ミスター名古屋と呼ばれたFW岡山哲也やGK高橋範夫といったJリーグを経験したベテラン勢に加え、飛躍的にプレーの質を高めているDF内田宝寿(現在負傷中)、ルーキーながらも昨季のチーム得点王となったFW高瀬証らが残り、Sリーグに旋風を巻き起こす体制が整ったと感じている。また、ヴィッセル神戸から加入した190センチのFW土井良太や、冬の高校選手権で2得点を挙げたルーテル学院高卒のFW秋吉泰佑といった新加入選手も活躍のチャンスをうかがっている。JAPANサッカーカレッジからの留学生も年々レベルが上がっている。総じて今季のアルビ・Sのプレイヤーは、1人1人のプレーの個性、というかアクが強い。ピッチではこれまで以上にエキサイティングなプレーをお見せすることができるだろう、と信じている。
4つの理念と3つの柱となる事業
未来ある子供達に「夢を与えられる人づくり」に貢献します。
地域の人々と共に「活気あふれるまちづくり」に貢献します。
地域と世界を結ぶ「豊なスポーツ文化の創造」に貢献します。
日本とシンガポールの「架け橋」となります。
上記3つがアルビレックス新潟のクラブ理念、そして最後の一つがアルビ・Sのオリジナルの理念である。現在われわれが柱として行っていることは、それぞれがアルビレックス新潟の理念と通じている以下の3つの事業だ。また、これらの理念に沿った運営を行っている結果、「次世代を作る」という副次的な要素も生まれてきている。
夢を与えられる人づくり=トップチーム→次世代の選手
活気あふれるまちづくり=少年サッカースクール→次世代の国際人間
豊なスポーツ文化の創造=CSR活動→次世代の国際交流
実際にわれわれが行っているCSR活動は、2006年度に日本シンガポール国交樹立40周年記念事業に認定された。授業時間を利用して、日本人学校だけでなく恵まれない子どもたちが通う小学校などに赴き、一緒にボールを蹴る。本年度からはこのようなボールを蹴る活動だけでなく、病院や老人ホームへの訪問など、地域住民に対して勇気を与える活動をより多く実施していきたいと考えている。

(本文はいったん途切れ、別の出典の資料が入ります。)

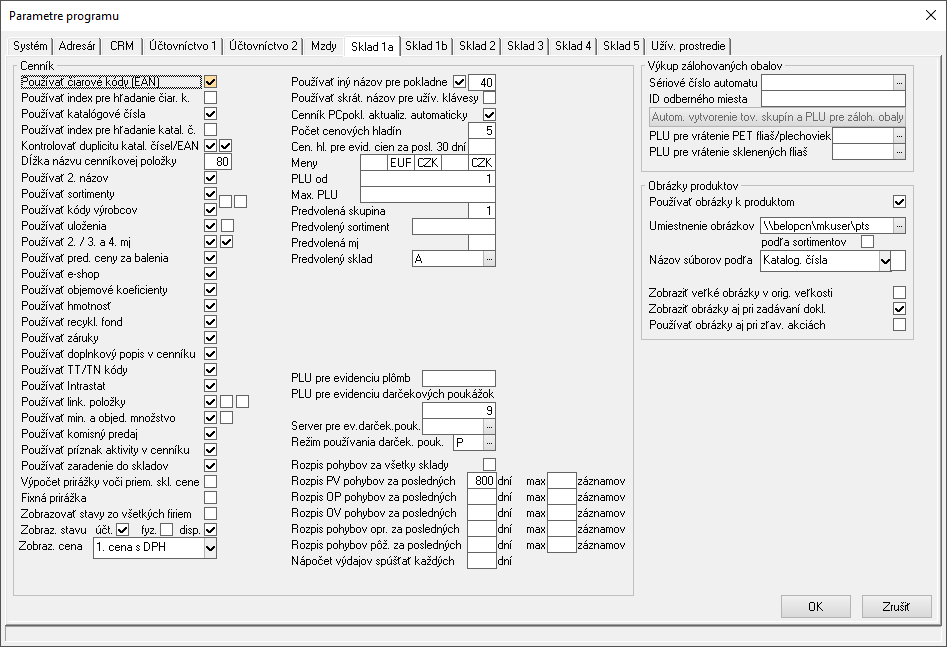
Task: Click the Zrušiť button
Action: click(x=896, y=606)
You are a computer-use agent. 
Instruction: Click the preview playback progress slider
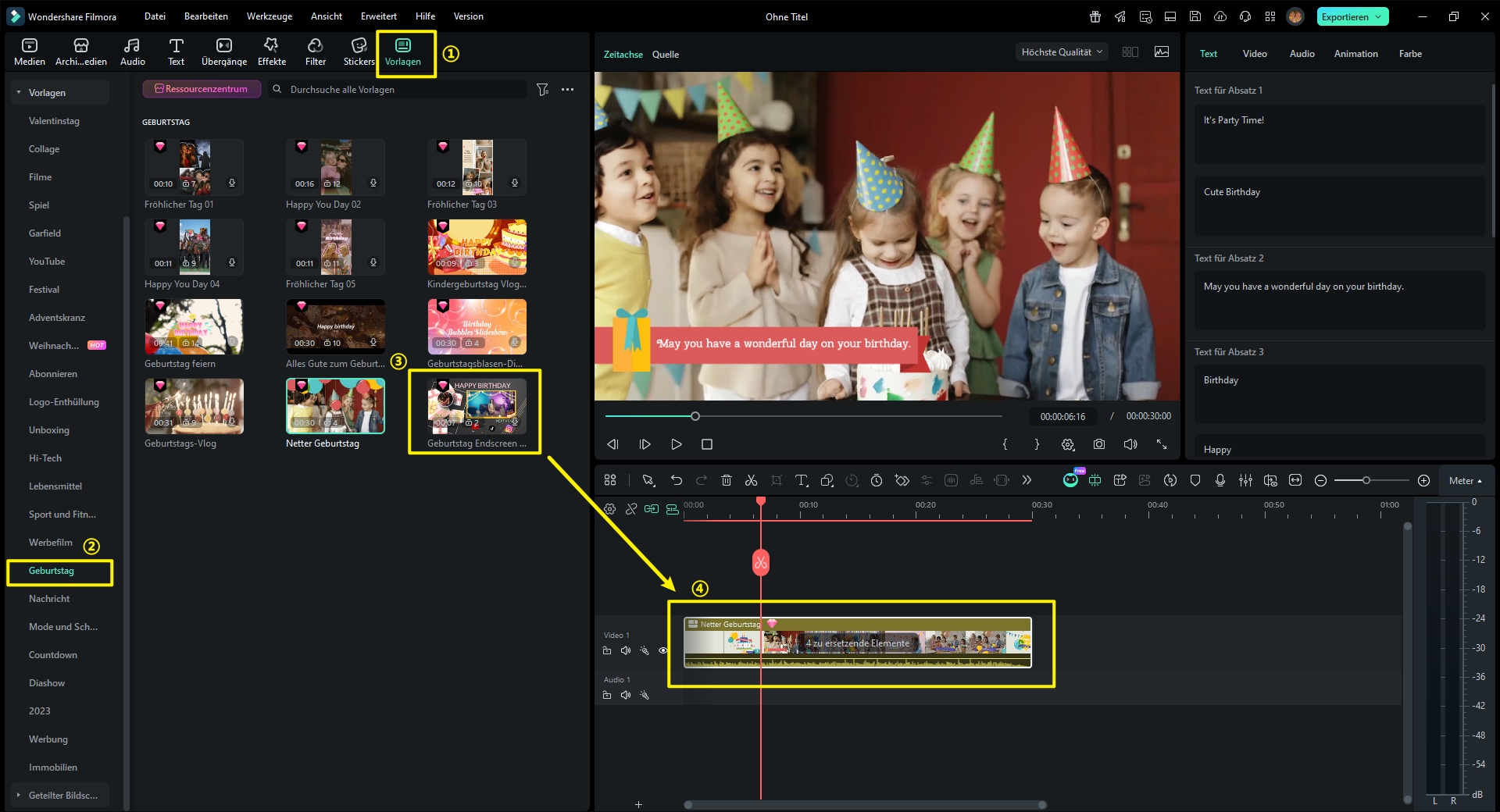[x=695, y=416]
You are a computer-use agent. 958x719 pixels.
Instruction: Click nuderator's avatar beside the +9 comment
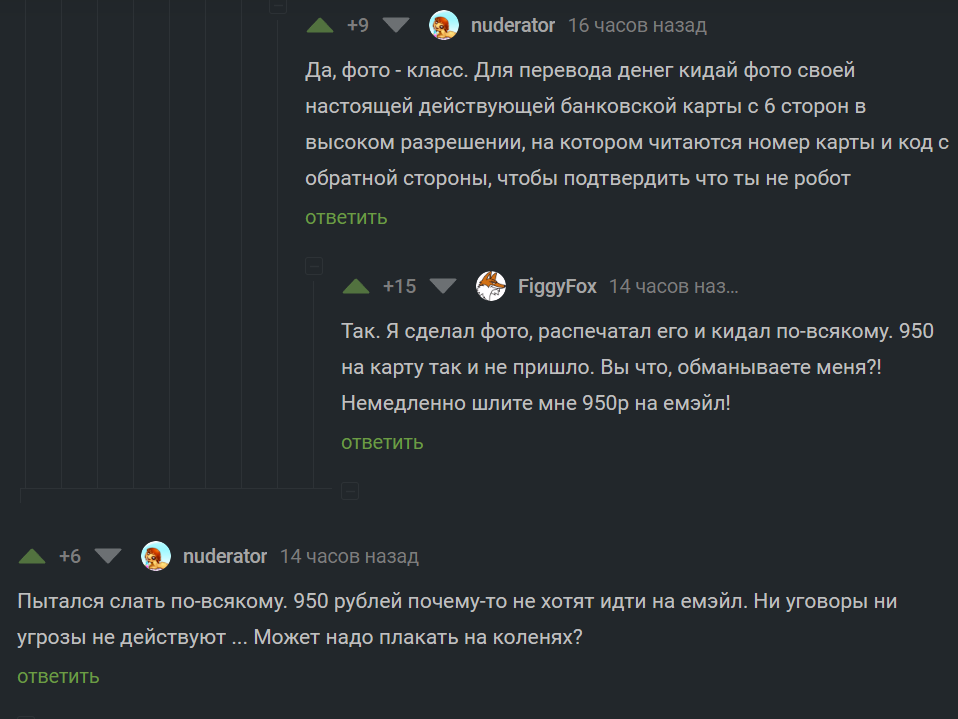(444, 26)
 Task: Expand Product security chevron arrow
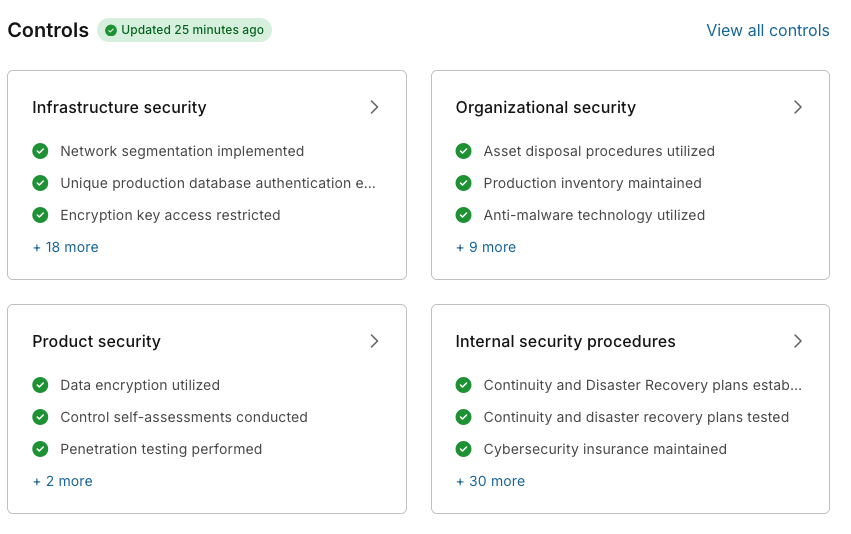coord(374,341)
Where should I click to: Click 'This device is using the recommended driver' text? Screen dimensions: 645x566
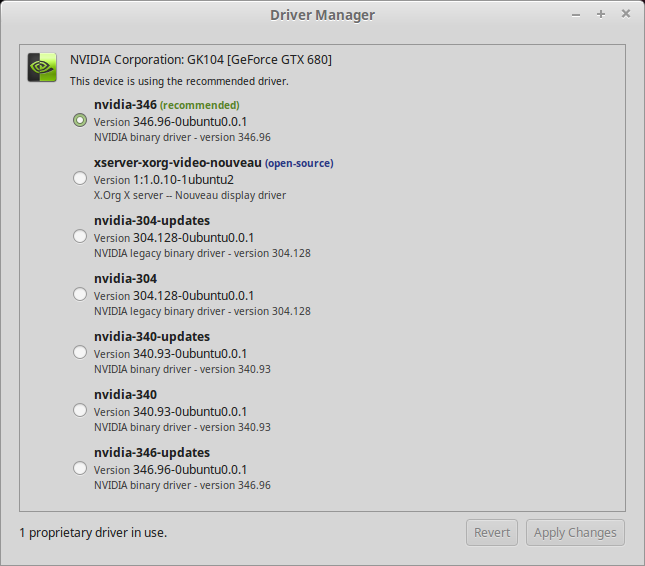pyautogui.click(x=179, y=81)
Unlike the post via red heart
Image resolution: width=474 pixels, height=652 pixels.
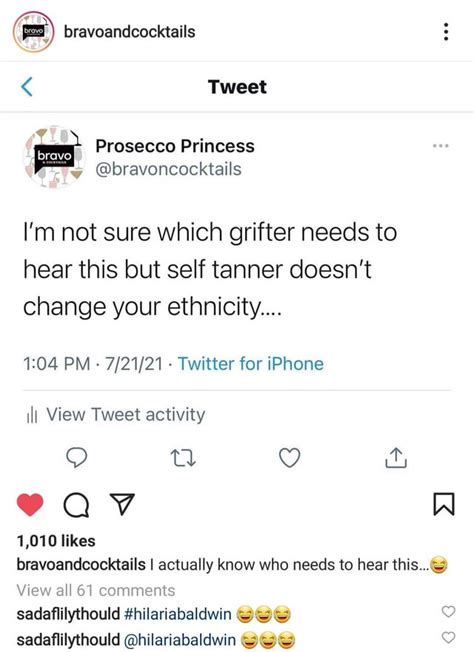(30, 505)
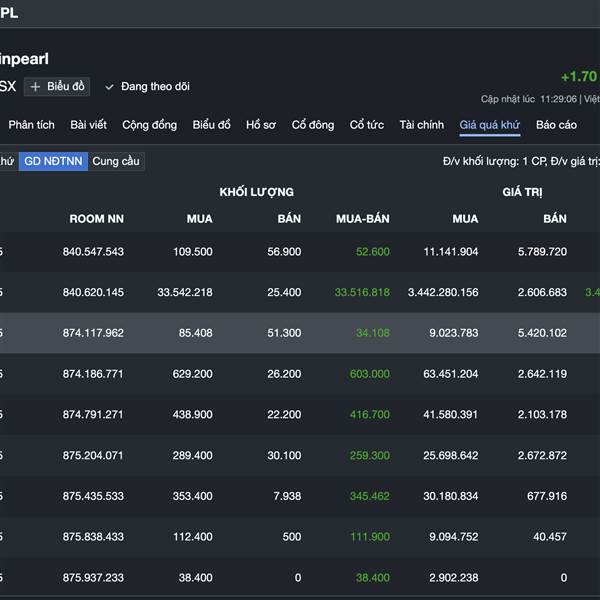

上記の活動にも含まれることだが、「シンガポールに日本のサッカークラブがある」という事実だけでは、存在意義を十分に生かしているとは言い難い。「ここにある意味」をクラブ全体で表現することが重要だ。サポーターをはじめとした方々に「誇り」と「憩い」を与える、という大きな目的がわれわれにはある。ピッチで奮闘する選手たちをご覧になった方々に「よく頑張っていたな。明日も仕事を頑張ろう」、「ああいうサッカー選手になりたいなあ」など、ピッチ上の選手たちから自己のポジティブなイメージを自身に投影していただくことで、それらは達成されると考える。そのためにも、プロサッカークラブは懸命に戦わなくてはならず、また、強くなくてはならないと考えている。
※本コラムは不定期で連載いたします。